# [Work to complete]
Word for word, restate every entry that follows.

(Data entries)
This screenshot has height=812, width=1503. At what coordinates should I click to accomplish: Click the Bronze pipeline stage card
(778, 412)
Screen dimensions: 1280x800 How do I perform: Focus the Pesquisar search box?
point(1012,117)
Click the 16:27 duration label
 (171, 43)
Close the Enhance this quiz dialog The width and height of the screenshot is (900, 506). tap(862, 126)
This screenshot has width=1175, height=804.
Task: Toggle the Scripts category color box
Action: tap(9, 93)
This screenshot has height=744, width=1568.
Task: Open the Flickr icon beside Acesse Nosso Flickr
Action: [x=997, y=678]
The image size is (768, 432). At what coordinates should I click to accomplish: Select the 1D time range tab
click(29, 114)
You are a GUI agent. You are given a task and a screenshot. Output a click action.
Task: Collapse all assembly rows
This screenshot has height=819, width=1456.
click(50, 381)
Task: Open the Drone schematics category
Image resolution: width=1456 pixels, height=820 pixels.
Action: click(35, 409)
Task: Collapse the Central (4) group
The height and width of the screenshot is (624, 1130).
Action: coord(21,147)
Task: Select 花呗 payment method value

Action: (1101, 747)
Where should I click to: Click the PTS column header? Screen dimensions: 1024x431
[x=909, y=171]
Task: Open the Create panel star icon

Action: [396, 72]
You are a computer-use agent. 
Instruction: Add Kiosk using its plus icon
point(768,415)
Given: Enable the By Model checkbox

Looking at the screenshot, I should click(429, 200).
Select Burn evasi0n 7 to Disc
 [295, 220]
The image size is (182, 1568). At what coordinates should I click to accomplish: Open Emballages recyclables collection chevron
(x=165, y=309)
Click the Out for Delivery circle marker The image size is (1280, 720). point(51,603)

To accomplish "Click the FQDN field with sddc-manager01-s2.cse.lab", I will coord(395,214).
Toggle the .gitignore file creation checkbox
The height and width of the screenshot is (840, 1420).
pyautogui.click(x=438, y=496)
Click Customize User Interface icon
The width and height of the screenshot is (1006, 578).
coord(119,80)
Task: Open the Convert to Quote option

# [Problem solution]
This screenshot has height=812, width=1503. At what coordinates should I click to accomplish: Click the Bronze pipeline stage card
(778, 412)
Screen dimensions: 1280x800 How do I perform: Focus the Pesquisar search box?
point(1012,117)
Click the 16:27 duration label
 (171, 43)
Close the Enhance this quiz dialog The width and height of the screenshot is (900, 506). tap(862, 126)
This screenshot has width=1175, height=804.
Task: Toggle the Scripts category color box
Action: tap(9, 93)
This screenshot has height=744, width=1568.
Task: Open the Flickr icon beside Acesse Nosso Flickr
Action: [x=997, y=678]
The image size is (768, 432). At what coordinates should I click to accomplish: Select the 1D time range tab
click(29, 114)
You are a GUI agent. You are given a task and a screenshot. Output a click action.
Task: Collapse all assembly rows
This screenshot has height=819, width=1456.
click(50, 381)
Task: Open the Drone schematics category
Image resolution: width=1456 pixels, height=820 pixels.
Action: click(35, 409)
Task: Collapse the Central (4) group
The height and width of the screenshot is (624, 1130).
Action: coord(21,147)
Task: Select 花呗 payment method value

Action: (1101, 747)
Where should I click to: Click the PTS column header? Screen dimensions: 1024x431
[x=909, y=171]
Task: Open the Create panel star icon

Action: [396, 72]
You are a computer-use agent. 
Instruction: Add Kiosk using its plus icon
point(768,415)
Given: Enable the By Model checkbox

Looking at the screenshot, I should click(429, 200).
Select Burn evasi0n 7 to Disc
 [295, 220]
The image size is (182, 1568). At what coordinates should I click to accomplish: Open Emballages recyclables collection chevron
(x=165, y=309)
Click the Out for Delivery circle marker The image size is (1280, 720). point(51,603)

To accomplish "Click the FQDN field with sddc-manager01-s2.cse.lab", I will coord(395,214).
Toggle the .gitignore file creation checkbox
The height and width of the screenshot is (840, 1420).
pyautogui.click(x=438, y=496)
Click Customize User Interface icon
The width and height of the screenshot is (1006, 578).
coord(119,80)
Task: Open the Convert to Quote option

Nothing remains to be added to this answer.